Tackett spread his hands. “Hell if I know. And believe me, I’ve been trying to figure it out, myself. Sure, Vernon and I trust each other. Hard not to, after what we went through. The only possible explanation I can think of is that Vernon thinks that Price’s organization is compromised. Hell, I don’t even know what kind of resources you’ve got.”
“More than you’d think, but fewer than you’re probably expecting or hoping for.” Brannigan ran a hand over his mustache, thinking. This was a thorny problem. If the Humanity Front really was stirring again, he wanted a piece. But he seriously doubted that Tackett had the resources to even begin to pay for this kind of op. “We tend to operate on the down-low, doing deniable jobs in shadowy, unpleasant places.”
“Sounds about right.” Tackett winced a little. “I can’t pay you. I’m sure Price can, but I’m hardly in a position to access any of his accounts.”
“Don’t worry.” Chavez grinned. “We’ve had some dealings with Price before. And I’ve got some really good lawyers. We’ll take it out of his hide.”
“So, you’ll do it?” Tackett still looked tense, even though Brannigan had already essentially said yes.
Brannigan nodded. “Provided enough of the team are on board. We’ll need you to provide whatever intel he gave you. The message itself would be good. We might be able to figure some things out from it. I’ve got a couple nerds on the team who can tease all sorts of things out from recordings, and even the sat phone number.”
Tackett nodded, though now he was looking at the table. When he looked up, his jaw was set and his eyes were hard. “You’ve got it. There’s just one condition. I’m coming with you.”

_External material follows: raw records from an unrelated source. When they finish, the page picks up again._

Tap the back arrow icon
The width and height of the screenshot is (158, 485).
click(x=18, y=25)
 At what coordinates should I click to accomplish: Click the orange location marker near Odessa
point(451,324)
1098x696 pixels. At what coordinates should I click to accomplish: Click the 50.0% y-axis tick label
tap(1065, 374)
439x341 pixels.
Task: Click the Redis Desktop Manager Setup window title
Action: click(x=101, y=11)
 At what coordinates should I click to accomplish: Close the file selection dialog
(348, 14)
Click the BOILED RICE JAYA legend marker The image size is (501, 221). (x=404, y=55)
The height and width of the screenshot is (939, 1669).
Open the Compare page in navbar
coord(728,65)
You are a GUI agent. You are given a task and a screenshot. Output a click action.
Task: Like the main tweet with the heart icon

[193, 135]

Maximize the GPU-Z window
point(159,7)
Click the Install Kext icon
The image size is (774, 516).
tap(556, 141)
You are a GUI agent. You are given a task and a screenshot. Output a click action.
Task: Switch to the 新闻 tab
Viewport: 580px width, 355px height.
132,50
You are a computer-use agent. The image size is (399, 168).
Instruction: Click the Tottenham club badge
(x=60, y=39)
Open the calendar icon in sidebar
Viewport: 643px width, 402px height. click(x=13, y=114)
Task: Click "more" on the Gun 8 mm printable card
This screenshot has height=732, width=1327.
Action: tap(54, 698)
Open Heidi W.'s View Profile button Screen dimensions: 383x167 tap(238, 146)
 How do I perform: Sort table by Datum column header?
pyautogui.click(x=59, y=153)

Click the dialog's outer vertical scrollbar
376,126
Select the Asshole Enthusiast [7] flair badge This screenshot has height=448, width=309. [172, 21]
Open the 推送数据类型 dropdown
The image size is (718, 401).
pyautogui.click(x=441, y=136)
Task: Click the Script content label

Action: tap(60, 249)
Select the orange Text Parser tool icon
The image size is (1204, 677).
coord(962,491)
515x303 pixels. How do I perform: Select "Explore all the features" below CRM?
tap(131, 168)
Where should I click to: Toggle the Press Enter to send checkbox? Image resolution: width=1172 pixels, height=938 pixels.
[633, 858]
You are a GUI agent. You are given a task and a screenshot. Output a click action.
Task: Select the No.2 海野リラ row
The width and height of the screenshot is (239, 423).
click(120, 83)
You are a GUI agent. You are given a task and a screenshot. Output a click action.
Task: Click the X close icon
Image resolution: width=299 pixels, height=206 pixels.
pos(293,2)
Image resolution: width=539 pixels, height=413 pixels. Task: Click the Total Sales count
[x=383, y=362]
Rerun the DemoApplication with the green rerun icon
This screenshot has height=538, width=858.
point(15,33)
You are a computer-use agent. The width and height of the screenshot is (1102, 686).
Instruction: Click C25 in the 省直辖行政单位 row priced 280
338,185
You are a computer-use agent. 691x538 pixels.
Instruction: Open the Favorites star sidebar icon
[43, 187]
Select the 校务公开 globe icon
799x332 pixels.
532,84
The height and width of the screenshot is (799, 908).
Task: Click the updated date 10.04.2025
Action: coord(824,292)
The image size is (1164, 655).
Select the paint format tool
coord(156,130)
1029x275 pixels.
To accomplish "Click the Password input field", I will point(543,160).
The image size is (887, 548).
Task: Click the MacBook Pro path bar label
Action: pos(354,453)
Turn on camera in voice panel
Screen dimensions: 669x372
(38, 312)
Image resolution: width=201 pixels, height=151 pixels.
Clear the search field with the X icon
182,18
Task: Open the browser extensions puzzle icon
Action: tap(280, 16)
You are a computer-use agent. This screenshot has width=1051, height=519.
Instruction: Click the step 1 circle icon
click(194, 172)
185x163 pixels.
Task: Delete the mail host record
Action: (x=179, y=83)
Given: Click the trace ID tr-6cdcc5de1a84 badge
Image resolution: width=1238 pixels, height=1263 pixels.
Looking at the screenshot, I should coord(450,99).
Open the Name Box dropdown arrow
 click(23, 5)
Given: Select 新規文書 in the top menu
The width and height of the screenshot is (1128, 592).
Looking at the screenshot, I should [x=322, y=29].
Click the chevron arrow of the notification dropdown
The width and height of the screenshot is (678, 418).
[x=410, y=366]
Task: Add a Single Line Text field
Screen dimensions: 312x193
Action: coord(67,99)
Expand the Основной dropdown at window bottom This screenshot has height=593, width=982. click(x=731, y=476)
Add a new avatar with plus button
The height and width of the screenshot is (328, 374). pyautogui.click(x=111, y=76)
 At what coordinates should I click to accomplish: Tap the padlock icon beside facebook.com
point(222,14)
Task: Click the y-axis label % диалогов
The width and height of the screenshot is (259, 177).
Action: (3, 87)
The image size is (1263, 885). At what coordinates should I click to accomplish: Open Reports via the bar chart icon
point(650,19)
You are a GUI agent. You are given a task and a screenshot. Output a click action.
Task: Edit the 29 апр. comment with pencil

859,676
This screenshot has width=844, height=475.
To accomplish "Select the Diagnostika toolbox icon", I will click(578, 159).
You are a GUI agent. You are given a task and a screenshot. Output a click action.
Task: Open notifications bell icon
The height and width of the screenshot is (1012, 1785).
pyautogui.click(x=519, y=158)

Brannigan didn’t react, except to raise an eyebrow. It wasn’t usual to bring a client along, but Tackett wasn’t their usual client. He also remembered Vernon talking about someone named Dan, whom he’d credited with saving his life. He suspected this was the very man. He clearly wasn’t soft, clearly had a history as a gunfighter, and they’d taken new Blackhearts on based on almost as slim a recommendation. Hell, he’d hired Herc Javakhishvili purely on Ben Drake’s say-so.
“Fair enough.” He waved Ginger over to take his order. He was hungry. “It’s going to take a couple days to get the team together. Keep in touch, and I’ll give you the time and place where we’ll do our planning and knock the rust off with some drills.”
Tackett looked relieved as he nodded. Brannigan glanced at Chavez, who nodded slightly as Ginger came up, smiling, her pad already in her hand. He’d get started on the logistics as soon as possible.
So, the utopian psychopaths are at it again, huh?
I wonder what nightmares they’re cooking up this time.